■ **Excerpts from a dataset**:
↓
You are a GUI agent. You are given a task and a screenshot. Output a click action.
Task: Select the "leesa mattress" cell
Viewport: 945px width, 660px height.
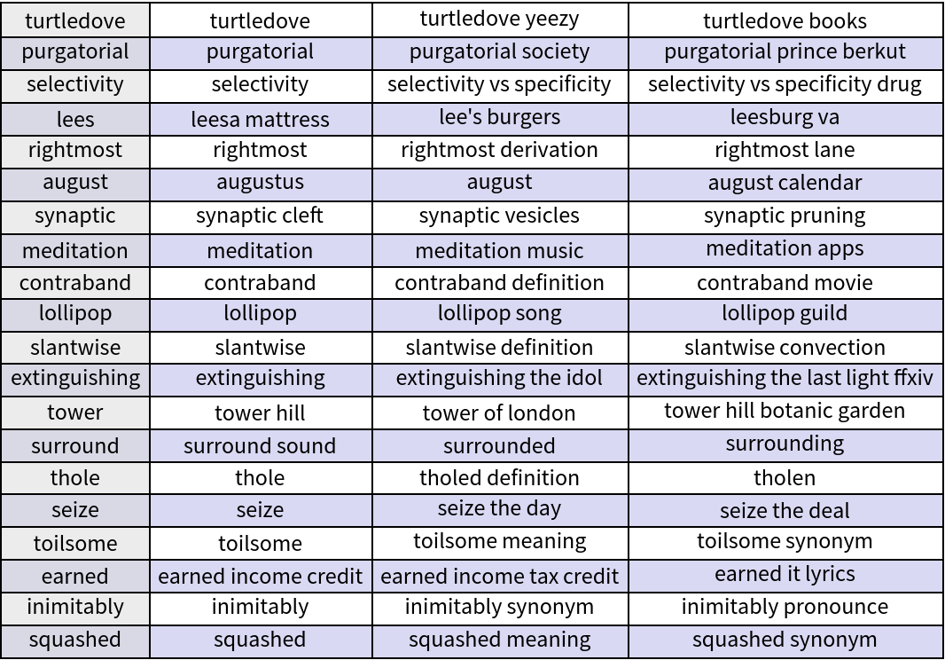[260, 119]
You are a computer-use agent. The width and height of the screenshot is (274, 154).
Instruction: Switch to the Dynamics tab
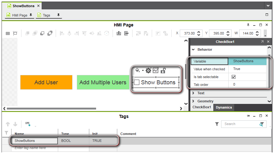[224, 107]
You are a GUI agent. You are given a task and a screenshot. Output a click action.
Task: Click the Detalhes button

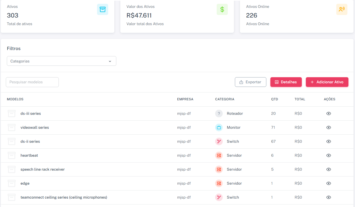(286, 82)
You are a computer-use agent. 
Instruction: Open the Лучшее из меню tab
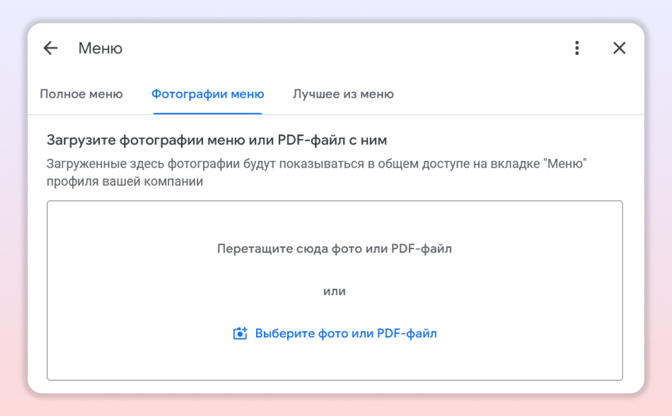343,94
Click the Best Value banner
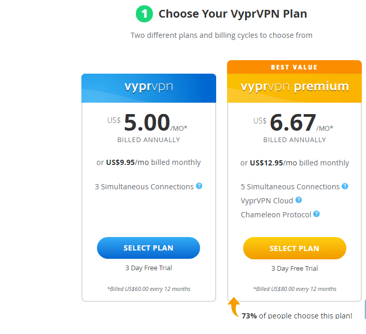This screenshot has width=366, height=334. point(294,67)
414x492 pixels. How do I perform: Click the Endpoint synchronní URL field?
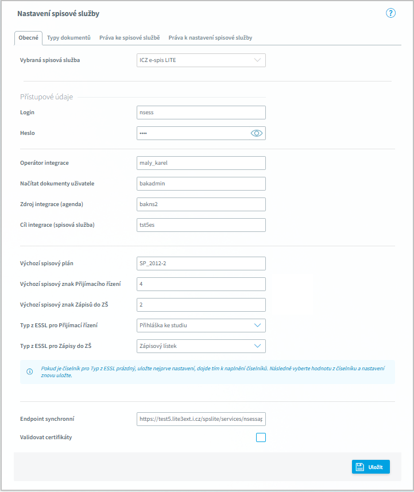pyautogui.click(x=201, y=420)
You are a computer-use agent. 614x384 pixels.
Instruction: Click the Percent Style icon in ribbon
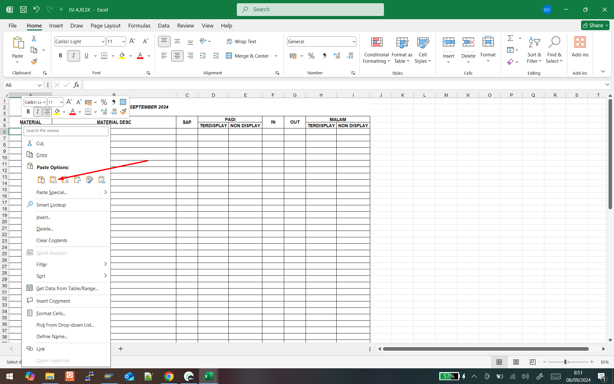(x=311, y=56)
↑
■ **Exercise**:
Your answer must be an exact copy of the entries above, with no pictures in it.

■ **Answer space**:
You are a GUI agent. You are given a task and a screenshot. Output a click action.
Task: Select the "leesa mattress" cell
Viewport: 945px width, 660px height.
[260, 119]
You are a computer-use agent. The width and height of the screenshot is (274, 154).
Instruction: Switch to the Dynamics tab
[224, 107]
You are a GUI agent. You are given a task and a screenshot. Output a click action.
Task: Click the Detalhes button

(286, 82)
You are a computer-use agent. 
Instruction: Open the Лучшее из меню tab
343,94
Click the Best Value banner
This screenshot has width=366, height=334. point(294,67)
414x492 pixels. How do I perform: Click the Endpoint synchronní URL field?
pyautogui.click(x=201, y=420)
You are a computer-use agent. 614x384 pixels.
Instruction: Click the Percent Style icon in ribbon
(x=311, y=56)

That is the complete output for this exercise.